«Весенний вечер. Мы с Ванессой сидим в гостиной… В любую минуту может войти Клайв, и мы с ним пустимся в спор – сначала дружеский, не переходя на личности, однако потом начнем бегать по комнате и наносить друг другу оскорбления. Ванесса же сидит молча и делает что-то таинственное с иголкой и ножницами. Я взволнованно, возбужденно рассуждаю о своих делах, о том, что касается меня одной. Тут дверь открывается, и на пороге возникает длинная, зловещая фигура мистера Литтона Стрэчи. Войдя, он ткнул пальцем в пятно на белом платье Ванессы:
– Сперма?
“Можно ли говорить такое?” – подумала я, и мы все громко рассмеялись. Это слово мигом разрушило все препоны скрытности и сдержанности. Нас будто увлек за собой мощный поток священной жидкости. Секс просочился в нашу беседу. Слово “содомит” готово было сорваться с наших губ. Мы говорили о совокуплении с той же откровенностью, с тем же возбуждением, как говорим о природе добра. А ведь еще совсем недавно мы об этом не могли и помыслить…»
Каких только тем не касались – лишь бы эти темы были запретными; совокупление, гомосексуализм, сексуальные отклонения были в их кругу такими же расхожими предметами для спора, как в светских салонах – политика и погода. Запретными и отвлеченными: блумсберийцы были искренне убеждены, как и Питер Уолш из «Миссис Дэллоуэй», что будущее цивилизации – в руках «преданных отвлеченностям». «Отвлеченно» говорили не только об искусстве, но и об «измах»: социализме, пацифизме, гомосексуализме. Да и сама атмосфера бесед на Гордон-сквер была отвлеченной, внежизненной: жизнь за окном никого не интересовала, как не интересовало и то, кто как себя ведет, как одет и как выглядит. Аргументировали гости Стивенов блестяще, а вот выглядели и одевались не ахти.

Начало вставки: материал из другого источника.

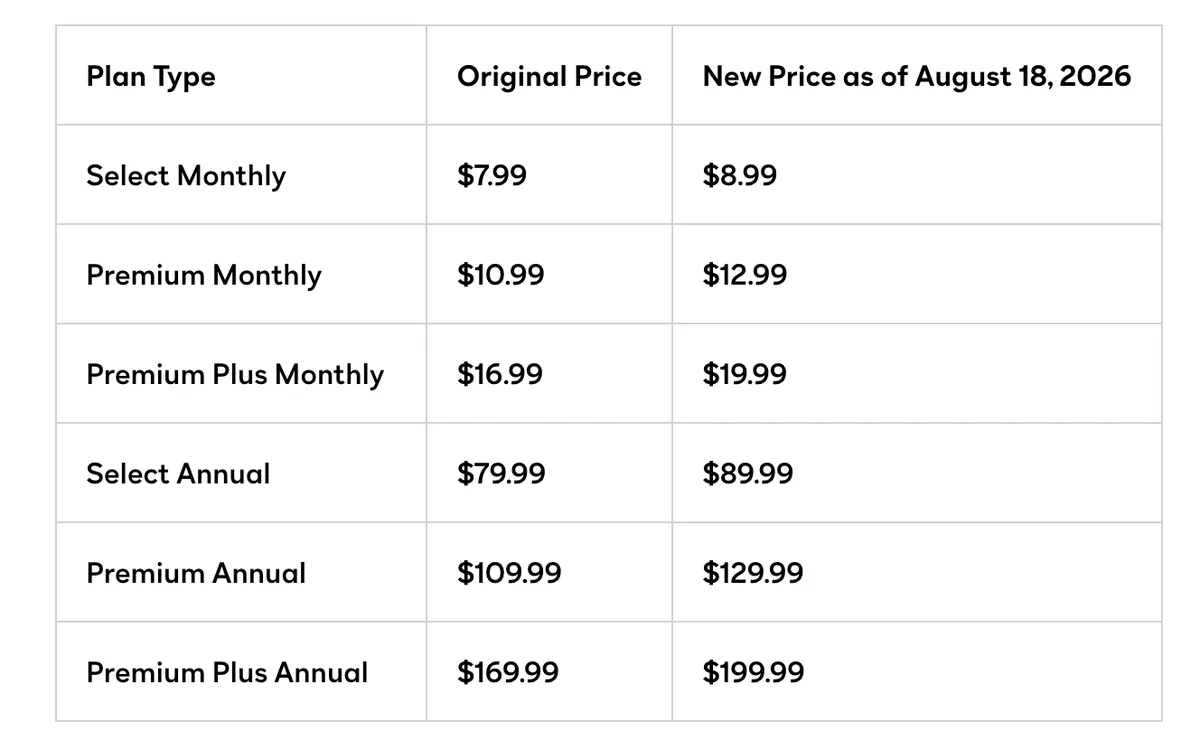The image size is (1200, 750).
Task: Click the New Price as of August 18, 2026 header
Action: [x=917, y=76]
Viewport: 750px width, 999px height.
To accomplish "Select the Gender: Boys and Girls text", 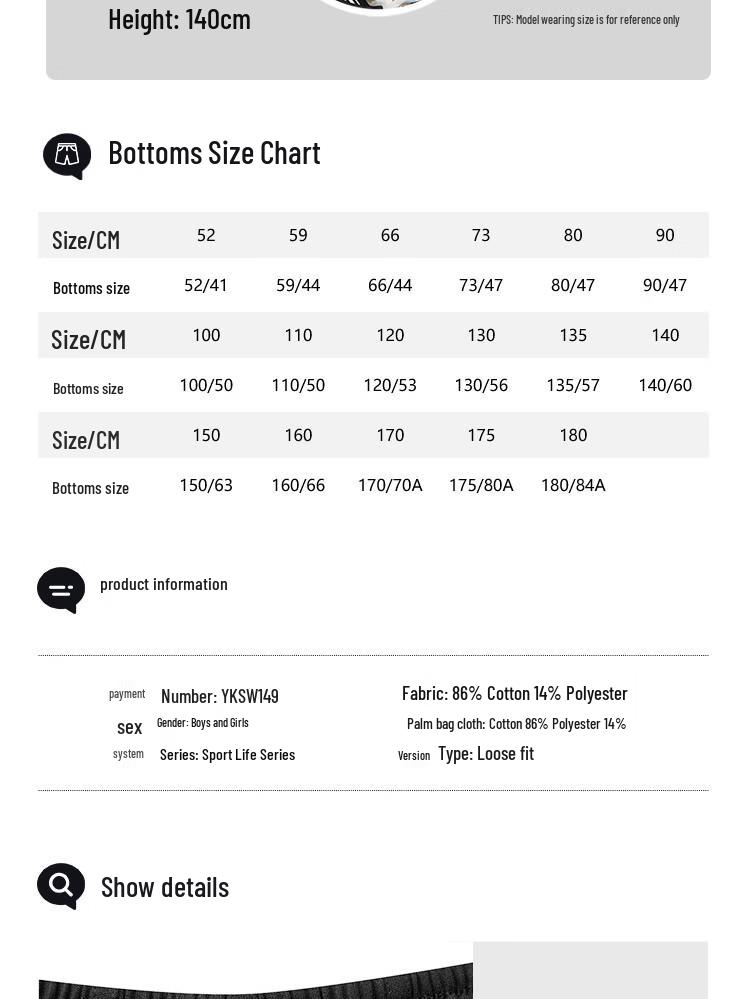I will 203,722.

«Прискорбно, прискорбно! – сокрушался Генри Джеймс. – И что только себе думали Ванесса и Вирджиния, когда заводили таких друзей?»
«Более непрезентабельных, физически запущенных молодых людей, чем друзья Тоби, я в своей жизни не встречала», – вспоминала Вирджиния, которая однажды обмолвилась, что «должна видеть красивых людей», – и при этом, словно вступая в спор с самой собой, добавляла: – «Для меня лучшим доказательством превосходства этих личностей как раз служила их физически невыигрышная внешность и невнимание к одежде».
И собственного превосходства – тоже: Вирджиния всю жизнь была неряшлива, плохо за собой следила, неаккуратно одевалась, могла не причесаться, посадить на платье пятно…
Отсутствие интереса к одежде и внешнему виду означало интерес к чему-то другому, отвлеченному и возвышенному. Давало Вирджинии возможность «чувствовать, как взлетаешь на самый высокий гребень самой высокой волны».
Такие темы, как брак, болезни, туалеты, устройство на работу, бытовые проблемы, считались приземленными, не стоящими внимания. Никому не приходило в голову раздавать, подобно Джорджу Дакуорту, упреки или комплименты, как это бывало на Гайд-парк-гейт после очередного бала или приема: «Постарайся изобразить улыбку», «Сегодня ты очень неплохо смотрелась», «Что это ты весь вечер промолчала?».
Кстати о молчании. Сёстры, Вирджиния особенно, в обществе старшего брата и его кембриджских друзей на первых порах держались, как и полагалось юным викторианкам, незаметно, большей частью помалкивали. Помалкивали и упивались, насыщались аргументами и контраргументами участников «интеллектуальной корриды», «упражняли мозги».
«С замирающим сердцем я следила за головокружительными поворотами самых стойких из спорщиков, которые, словно скалолазы, взбирались всё выше и выше, пока, наконец, не водружали на место последний камешек – неопровержимый аргумент в запредельном споре. А ты стоял у подножия горы, смутно понимая, что у тебя над головой совершается чудо».